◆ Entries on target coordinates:
>> begin

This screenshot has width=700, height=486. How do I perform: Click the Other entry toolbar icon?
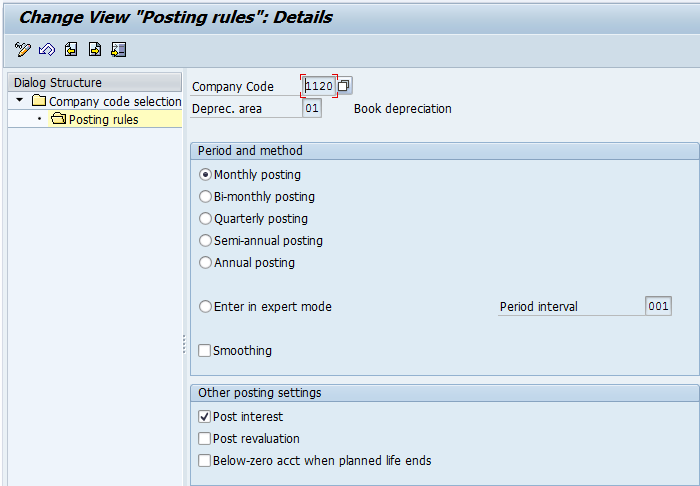[x=119, y=49]
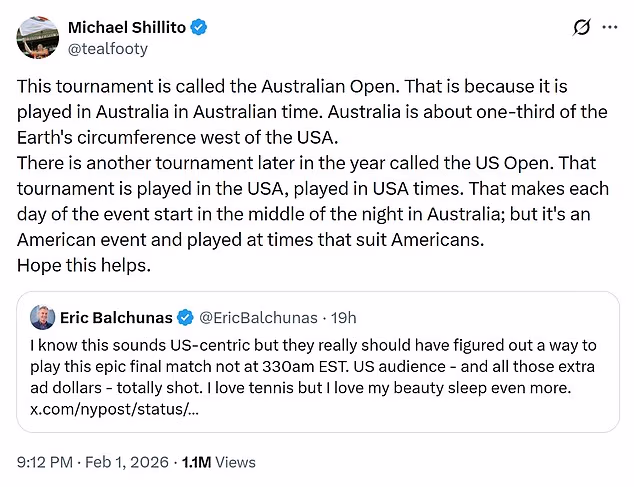Screen dimensions: 634x487
Task: Click the Michael Shillito display name
Action: pos(126,28)
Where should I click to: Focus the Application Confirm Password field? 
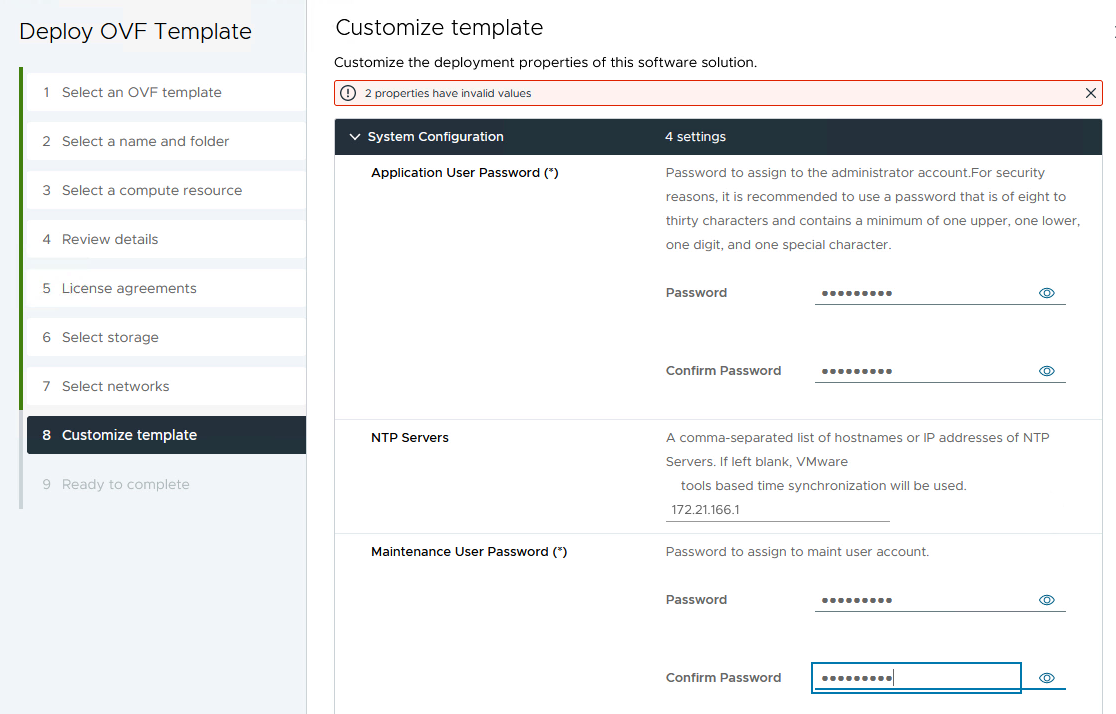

>> end

◆ Aim of the exercise: Turn the listing above into a Markdown table with two columns, No. and Entry, giving each non-blank line its own numbered row. Leave the pictures out of the answer.

◆ Result of the exercise:
| No. | Entry |
|---|---|
| 1 | This screenshot has width=700, height=486. How do I perform: Click the Other entry toolbar icon? |
| 2 | [x=119, y=49] |
| 3 | Screen dimensions: 634x487 |
| 4 | Task: Click the Michael Shillito display name |
| 5 | Action: pos(126,28) |
| 6 | Where should I click to: Focus the Application Confirm Password field?  |